Showcasing an Oscar winner in prime time is a major coup for CBS' lineup. The addition of Whitaker burnishes its star power, which includes Tom Selleck of "Blue Bloods," Julianna Margulies of "The Good Wife" and Laurence Fishburne in "CSI: Crime Scene Investigation." And it's also noteworthy: Whitaker and Fishburne are two of the only African American dramatic leads on a broadcast network.
"We started out thinking, 'You think Forest Whitaker could be interested in this?,' and to actually get him on the show is beyond amazing," said "Criminal Minds" executive producer Edward Allen Bernero, who is also serving as show runner on the spinoff. "It helps define what this show is — like 'Criminal Minds,' it's not a procedural. It's all about character."
The dynamics of the two shows, Bernero added, are very different. The team in "Criminal Minds: Suspect Behavior" has its own problems: "This is a new family, and they are a lot more damaged. [Whitaker's character] Cooper is also damaged. They all support each other."
In person, the 6-foot-2 actor, dressed in a sweatshirt and black pants that camouflage his size, is still formidable, though it's obvious he has slimmed down from what audiences may remember from his portrayals of the British soldier in "The Crying Game," jazz legend Charlie Parker in "Bird," or the pigeon-loving hit man in "Ghost Dog: Way of the Samurai." He is soft-spoken and thoughtful, in sharp contrast to his often volcanic outbursts on-screen.
It's that subtle internal tension that animates Whitaker's portrayal of Special Agent Sam Cooper, the leader of a special group of agents inside the FBI's Behavioral Analysis Unit. Cooper maintains a quiet and spiritual approach as he strives to understand the mind of his psychopath suspects.
"Playing someone like Sam is at the source of what I'm always trying to do in my work," said Whitaker. "He is a leader that thinks everyone has a light inside of them, no matter what kinds of horrible things they are capable of. I'm always interested in human nature. He wants to heal those that come in contact with this darkness."

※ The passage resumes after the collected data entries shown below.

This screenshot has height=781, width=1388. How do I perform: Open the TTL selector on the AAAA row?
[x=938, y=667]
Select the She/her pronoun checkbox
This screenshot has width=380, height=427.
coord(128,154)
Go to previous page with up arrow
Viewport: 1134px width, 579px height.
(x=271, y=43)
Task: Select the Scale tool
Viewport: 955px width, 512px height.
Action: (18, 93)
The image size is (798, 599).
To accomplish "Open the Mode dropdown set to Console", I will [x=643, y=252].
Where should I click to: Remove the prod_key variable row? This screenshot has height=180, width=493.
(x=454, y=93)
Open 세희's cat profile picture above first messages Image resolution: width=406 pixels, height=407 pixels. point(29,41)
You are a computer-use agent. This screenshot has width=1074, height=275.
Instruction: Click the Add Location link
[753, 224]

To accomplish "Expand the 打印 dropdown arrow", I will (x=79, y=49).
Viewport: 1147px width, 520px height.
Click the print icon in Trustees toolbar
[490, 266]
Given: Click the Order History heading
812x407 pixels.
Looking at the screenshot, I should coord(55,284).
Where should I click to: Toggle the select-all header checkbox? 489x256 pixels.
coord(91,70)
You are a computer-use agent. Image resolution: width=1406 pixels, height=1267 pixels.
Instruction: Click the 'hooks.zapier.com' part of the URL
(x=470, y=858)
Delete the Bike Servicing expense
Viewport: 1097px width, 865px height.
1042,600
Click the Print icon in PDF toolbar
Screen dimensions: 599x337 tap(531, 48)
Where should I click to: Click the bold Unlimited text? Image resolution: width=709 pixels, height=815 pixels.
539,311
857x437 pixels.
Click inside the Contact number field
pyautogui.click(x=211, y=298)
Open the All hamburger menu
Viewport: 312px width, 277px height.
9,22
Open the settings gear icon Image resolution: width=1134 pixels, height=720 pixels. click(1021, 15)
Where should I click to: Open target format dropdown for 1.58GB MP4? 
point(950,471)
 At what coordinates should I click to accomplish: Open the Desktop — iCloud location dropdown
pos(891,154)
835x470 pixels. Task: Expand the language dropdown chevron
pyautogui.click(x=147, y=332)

His talent for delving into and understanding the dark side can be disconcerting to his on-screen co-workers. In the second episode, a local detective teamed with the BAU to track down a suspect who is mutilating victims doesn't approve of the unusual method.
"You have to know them," declares Cooper. "You can't be afraid. Just because I choose to walk in their worlds doesn't mean I have to stay there."
Though a weekly TV series marks a new path for him, Whitaker is no stranger to taking unexpected steps. The actor, not noted for his comedic talents, memorably hosted "Saturday Night Live" in 2007, and in one skit played a waiter who could not stop singing. The actor has also notched success behind the scenes: directing the black female-bonding movie "Waiting to Exhale" in 1995, and executive-producing "Brick City," a Sundance Channel docu-series about a gritty community in Newark, N.J.
The often demanding schedule imposed by a TV series has meant some adjustments for Whitaker. "It was a challenge at first trying to find that rhythm with the writers that would make me feel good," he said. "We've really developed that now, it feels good."
Playing his "Criminal Minds" character Cooper nicely fits with his philosophy of creativity.
"I have a discipline about trying to do work that is truthful," he said. "I was always fortunate enough to play interesting characters, and I've always gone by my heart."